___ SUPPLIED MATERIAL

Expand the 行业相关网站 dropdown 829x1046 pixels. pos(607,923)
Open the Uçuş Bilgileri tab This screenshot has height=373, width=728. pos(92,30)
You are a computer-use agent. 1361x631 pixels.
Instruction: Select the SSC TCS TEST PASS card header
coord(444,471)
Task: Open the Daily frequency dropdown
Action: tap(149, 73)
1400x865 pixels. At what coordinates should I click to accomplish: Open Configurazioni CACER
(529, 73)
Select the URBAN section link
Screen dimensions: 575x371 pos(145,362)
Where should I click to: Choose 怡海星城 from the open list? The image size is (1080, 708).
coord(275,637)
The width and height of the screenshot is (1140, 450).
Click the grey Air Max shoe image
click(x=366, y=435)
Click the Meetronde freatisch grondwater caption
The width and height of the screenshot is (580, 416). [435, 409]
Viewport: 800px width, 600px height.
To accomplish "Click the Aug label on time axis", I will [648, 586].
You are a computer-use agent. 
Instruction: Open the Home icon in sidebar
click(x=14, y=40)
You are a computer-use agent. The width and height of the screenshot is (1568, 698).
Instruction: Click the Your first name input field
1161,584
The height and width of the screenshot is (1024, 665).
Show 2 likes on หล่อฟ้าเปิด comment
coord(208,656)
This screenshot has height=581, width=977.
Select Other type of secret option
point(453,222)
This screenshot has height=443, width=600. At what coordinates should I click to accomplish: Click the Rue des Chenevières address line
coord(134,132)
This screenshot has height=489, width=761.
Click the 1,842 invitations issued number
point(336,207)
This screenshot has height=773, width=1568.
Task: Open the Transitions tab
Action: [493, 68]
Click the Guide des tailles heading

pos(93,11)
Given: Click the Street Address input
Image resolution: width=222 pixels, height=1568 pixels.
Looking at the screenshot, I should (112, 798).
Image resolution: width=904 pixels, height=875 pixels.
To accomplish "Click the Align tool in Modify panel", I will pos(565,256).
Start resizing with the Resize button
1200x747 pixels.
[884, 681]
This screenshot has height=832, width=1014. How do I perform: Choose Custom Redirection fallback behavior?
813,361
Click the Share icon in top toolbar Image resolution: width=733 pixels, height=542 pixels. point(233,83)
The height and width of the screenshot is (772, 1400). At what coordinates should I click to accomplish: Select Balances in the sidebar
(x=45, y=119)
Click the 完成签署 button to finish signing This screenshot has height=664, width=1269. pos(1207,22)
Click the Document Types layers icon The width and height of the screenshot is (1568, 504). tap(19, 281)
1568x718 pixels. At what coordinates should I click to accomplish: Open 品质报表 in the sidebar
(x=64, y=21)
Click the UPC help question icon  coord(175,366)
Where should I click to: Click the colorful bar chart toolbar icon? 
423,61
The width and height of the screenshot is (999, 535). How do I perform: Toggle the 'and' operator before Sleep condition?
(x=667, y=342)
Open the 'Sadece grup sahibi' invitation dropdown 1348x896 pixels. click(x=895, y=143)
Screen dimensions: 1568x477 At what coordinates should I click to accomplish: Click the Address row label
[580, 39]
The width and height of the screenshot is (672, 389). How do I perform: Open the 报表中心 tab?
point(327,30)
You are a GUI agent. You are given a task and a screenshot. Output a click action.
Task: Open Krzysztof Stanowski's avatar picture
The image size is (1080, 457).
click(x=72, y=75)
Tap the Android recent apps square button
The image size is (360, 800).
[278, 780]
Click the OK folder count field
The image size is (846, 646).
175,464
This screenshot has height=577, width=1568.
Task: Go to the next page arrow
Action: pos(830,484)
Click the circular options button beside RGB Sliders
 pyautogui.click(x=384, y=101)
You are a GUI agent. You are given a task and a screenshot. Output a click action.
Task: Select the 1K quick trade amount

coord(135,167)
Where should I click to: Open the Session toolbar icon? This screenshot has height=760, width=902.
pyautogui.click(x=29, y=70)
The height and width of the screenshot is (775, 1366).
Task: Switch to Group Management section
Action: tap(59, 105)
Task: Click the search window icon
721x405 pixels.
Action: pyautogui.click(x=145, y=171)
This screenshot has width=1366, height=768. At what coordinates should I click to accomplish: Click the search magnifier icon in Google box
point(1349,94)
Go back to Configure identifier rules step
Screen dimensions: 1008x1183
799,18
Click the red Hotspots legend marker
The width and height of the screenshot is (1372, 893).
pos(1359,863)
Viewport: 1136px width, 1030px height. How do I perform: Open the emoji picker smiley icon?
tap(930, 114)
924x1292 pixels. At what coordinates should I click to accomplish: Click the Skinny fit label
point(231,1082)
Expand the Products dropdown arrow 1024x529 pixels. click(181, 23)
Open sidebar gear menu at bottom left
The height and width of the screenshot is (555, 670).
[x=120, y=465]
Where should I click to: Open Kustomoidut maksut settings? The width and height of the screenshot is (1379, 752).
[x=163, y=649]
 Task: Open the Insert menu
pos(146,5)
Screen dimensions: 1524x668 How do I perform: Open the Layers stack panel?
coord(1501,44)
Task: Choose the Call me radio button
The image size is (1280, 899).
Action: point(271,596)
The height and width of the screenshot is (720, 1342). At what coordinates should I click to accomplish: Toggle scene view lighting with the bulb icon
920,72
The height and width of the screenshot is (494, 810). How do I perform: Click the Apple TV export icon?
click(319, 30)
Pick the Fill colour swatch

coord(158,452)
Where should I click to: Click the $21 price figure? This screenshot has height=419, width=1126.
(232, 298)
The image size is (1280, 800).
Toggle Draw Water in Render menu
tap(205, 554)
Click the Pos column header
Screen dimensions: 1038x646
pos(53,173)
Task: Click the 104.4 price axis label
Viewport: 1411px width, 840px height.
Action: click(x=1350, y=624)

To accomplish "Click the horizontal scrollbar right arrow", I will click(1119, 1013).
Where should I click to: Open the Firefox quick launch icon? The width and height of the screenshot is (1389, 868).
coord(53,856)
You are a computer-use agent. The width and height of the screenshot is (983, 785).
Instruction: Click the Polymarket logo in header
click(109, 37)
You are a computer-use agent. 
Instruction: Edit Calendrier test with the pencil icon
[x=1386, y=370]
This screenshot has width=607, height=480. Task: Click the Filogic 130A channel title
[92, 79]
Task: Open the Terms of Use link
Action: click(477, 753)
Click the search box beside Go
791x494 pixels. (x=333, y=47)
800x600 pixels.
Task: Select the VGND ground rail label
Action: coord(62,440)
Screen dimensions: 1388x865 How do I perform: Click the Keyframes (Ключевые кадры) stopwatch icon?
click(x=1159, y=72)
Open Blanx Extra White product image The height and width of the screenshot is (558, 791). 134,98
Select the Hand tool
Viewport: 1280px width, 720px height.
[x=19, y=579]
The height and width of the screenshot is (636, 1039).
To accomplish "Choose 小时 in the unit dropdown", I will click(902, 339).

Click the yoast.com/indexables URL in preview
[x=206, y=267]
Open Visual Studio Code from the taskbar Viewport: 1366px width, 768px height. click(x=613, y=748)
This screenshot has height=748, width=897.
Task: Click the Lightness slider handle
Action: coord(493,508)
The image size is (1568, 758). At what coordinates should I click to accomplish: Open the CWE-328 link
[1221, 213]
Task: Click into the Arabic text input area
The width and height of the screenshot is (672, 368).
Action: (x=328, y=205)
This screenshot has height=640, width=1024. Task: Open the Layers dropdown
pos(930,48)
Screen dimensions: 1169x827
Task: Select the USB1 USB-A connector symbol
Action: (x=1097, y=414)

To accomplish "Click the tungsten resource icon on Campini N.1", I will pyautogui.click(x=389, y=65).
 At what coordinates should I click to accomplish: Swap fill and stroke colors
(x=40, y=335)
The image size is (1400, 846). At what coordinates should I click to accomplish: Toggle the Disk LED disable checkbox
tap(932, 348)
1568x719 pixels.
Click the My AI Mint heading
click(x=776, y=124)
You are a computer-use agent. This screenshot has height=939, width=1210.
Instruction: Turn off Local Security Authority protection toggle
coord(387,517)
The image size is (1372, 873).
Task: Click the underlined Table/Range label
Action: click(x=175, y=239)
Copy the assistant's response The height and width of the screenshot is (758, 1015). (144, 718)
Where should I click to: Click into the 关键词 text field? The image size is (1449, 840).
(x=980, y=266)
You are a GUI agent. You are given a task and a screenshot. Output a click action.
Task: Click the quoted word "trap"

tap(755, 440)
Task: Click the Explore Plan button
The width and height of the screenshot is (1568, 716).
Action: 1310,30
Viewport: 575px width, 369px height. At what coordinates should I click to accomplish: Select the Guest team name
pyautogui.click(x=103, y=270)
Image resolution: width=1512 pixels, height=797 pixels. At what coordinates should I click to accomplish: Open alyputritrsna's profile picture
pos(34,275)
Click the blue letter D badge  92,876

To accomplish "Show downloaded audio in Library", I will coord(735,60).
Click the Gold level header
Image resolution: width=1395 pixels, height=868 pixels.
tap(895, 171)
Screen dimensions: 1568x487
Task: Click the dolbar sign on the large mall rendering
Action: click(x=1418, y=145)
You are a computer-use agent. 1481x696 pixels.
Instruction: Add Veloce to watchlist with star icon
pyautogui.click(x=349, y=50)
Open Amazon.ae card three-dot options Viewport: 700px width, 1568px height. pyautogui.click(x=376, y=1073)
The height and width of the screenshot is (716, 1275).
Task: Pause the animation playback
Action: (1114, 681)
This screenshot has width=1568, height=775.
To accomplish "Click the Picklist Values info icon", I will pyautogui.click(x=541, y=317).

______

WHAT THE TASK REQUIRES -
In the listing above, the line with "This screenshot has width=1568, height=775." starts the part to copy. Copy it through the last line exactly, with nothing else.

REPLY -
This screenshot has width=1568, height=775.
To accomplish "Click the Picklist Values info icon", I will pyautogui.click(x=541, y=317).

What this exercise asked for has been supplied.